Ingredients
Units
Scale
- 1/2 large cauliflower cut into medium florets
- 3 tablespoons olive oil divided
- 250 millilitres whole milk
- 25 grams butter
- 25 grams flour
- 60 grams Gruyère grated
- 1 teaspoon dijon mustard
- small pinch nutmeg
- 25 grams panko crumbs
- 15 grams Parmesan finely grated
- 1 teaspoon dried thyme
- 1 burrata
- salt to season
Instructions
Roast the Cauliflower
- Preheat the oven to 230ºC.
- Toss the cauliflower florets with 2 tablespoons of the olive oil and some salt, then spread out on an oven tray so they are not too crowded. Roast for 25 minutes, turning once about half way.
- Remove from the oven and turn the temperature down to 200ºC.
Make the Béchamel
- Pour the milk into a saucepan and keep warm over low heat.
- Melt the butter in a saucepan over medium heat. Let it brown slightly then turn the heat down.
- Add the flour and combine to make a roux. Cook for about 2 minutes, continuously stirring.
- Gradually add the warm milk while whisking to combine with the roux.

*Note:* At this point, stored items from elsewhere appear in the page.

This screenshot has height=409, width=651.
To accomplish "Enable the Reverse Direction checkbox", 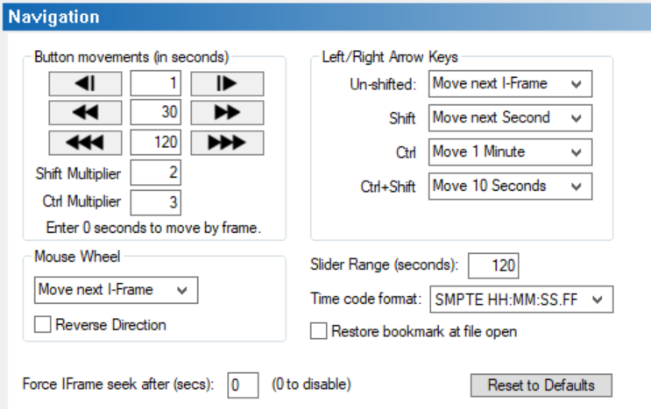I will pos(43,325).
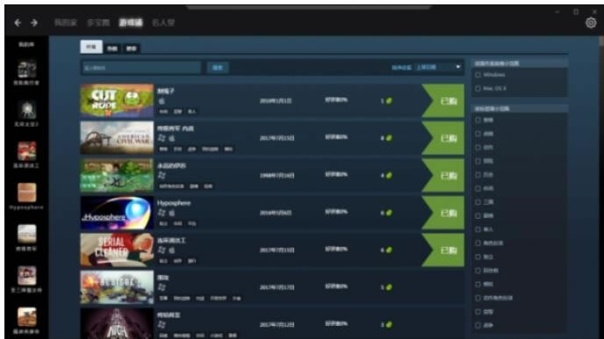Open settings via the gear icon
The height and width of the screenshot is (339, 604).
pos(591,23)
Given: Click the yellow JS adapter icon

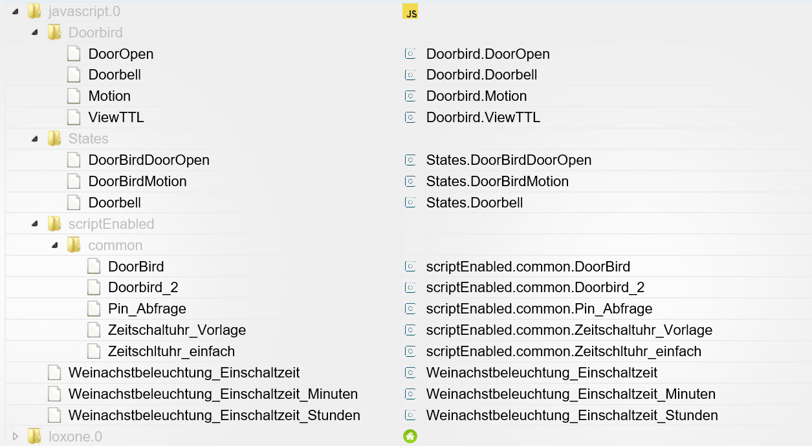Looking at the screenshot, I should (410, 12).
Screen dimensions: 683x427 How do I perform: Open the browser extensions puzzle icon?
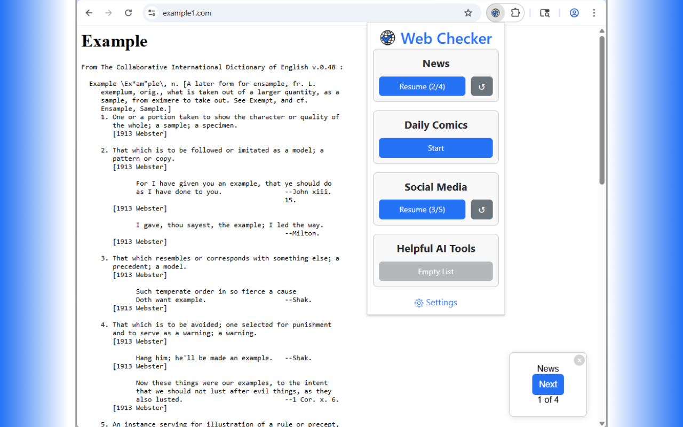pyautogui.click(x=514, y=13)
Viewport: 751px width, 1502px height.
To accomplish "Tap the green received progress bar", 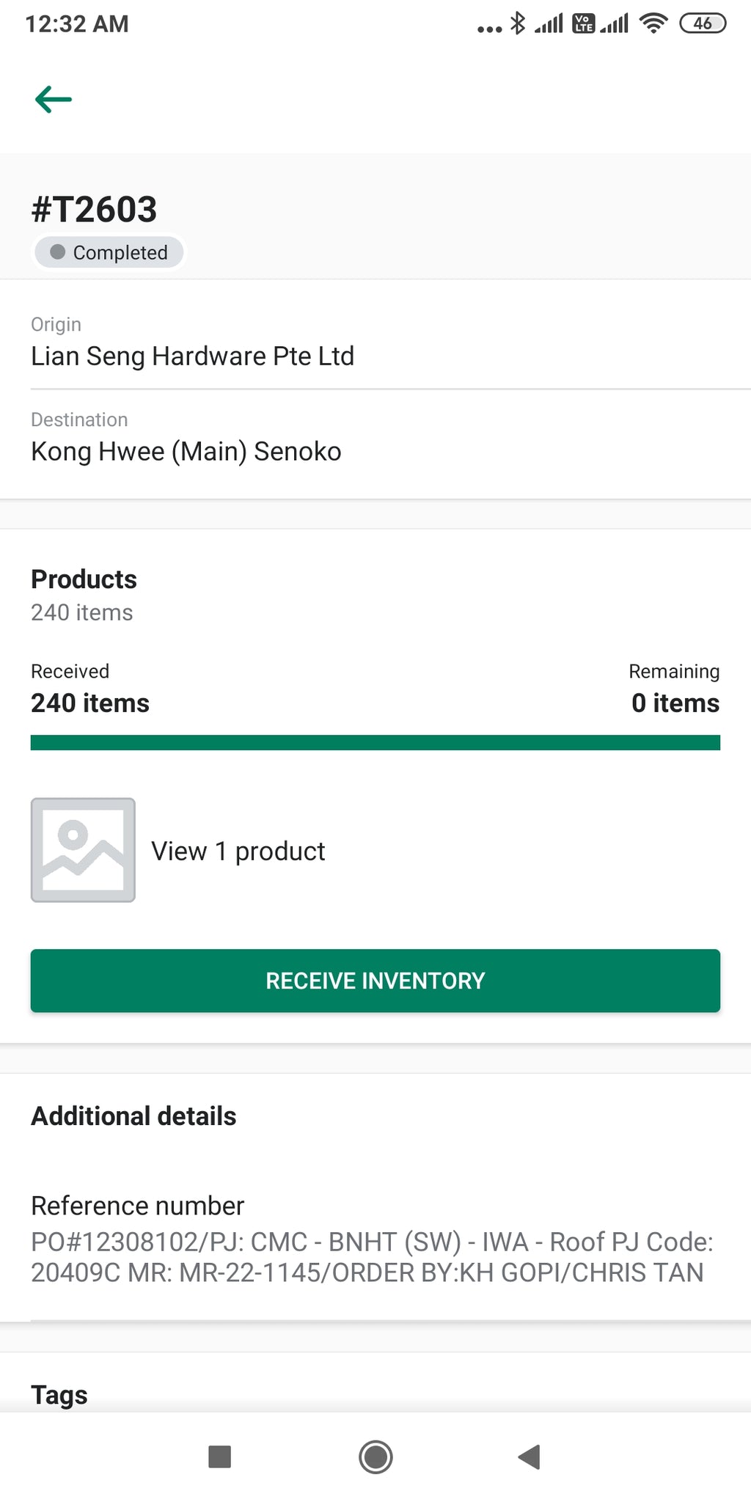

- Once the sauce has begun to thicken, remove from the heat and add the Gruyère, dijon mustard and nutmeg. Stir until the cheese has fully melted.
Toast the Parmesan Crumb
- Heat 1 tablespoon of the olive oil in a pan over medium heat.
- Add the panko crumbs and thyme and toast until golden brown, continuously stirring.
- Remove from the heat and add the parmesan and combine. Some clumps may form, but these can be broken up after it has cooled.
Bake the Cauliflower Cheese
- In a large bowl, combine the roasted cauliflower and béchamel sauce then transfer to a baking dish and bake for 10 minutes.
- Finish with the oven on grill/broil on high for about 2 minutes or until the top of the cauliflower cheese begins to brown.
- Let the cauliflower rest for five minutes before serving.
- Top with the burrata torn into pieces, and then a sprinkling of Parmesan crumb. Serve the rest of the Parmesan crumb on the side.
Notes
- Roasting the cauliflower. Roasting the cauliflower rather than boiling is key to this recipe. Spread it out on the tray to allow for better caramelisation of the surface.
- Browning the butter. Let the butter brown slightly before adding the flour. It will foam and then begin to turn golden. Don’t take it too far or it will burn the flour when added and you’ll end up with lumps in the sauce. Use the visual cue of the colour, but also it will begin to smell nutty when it browns.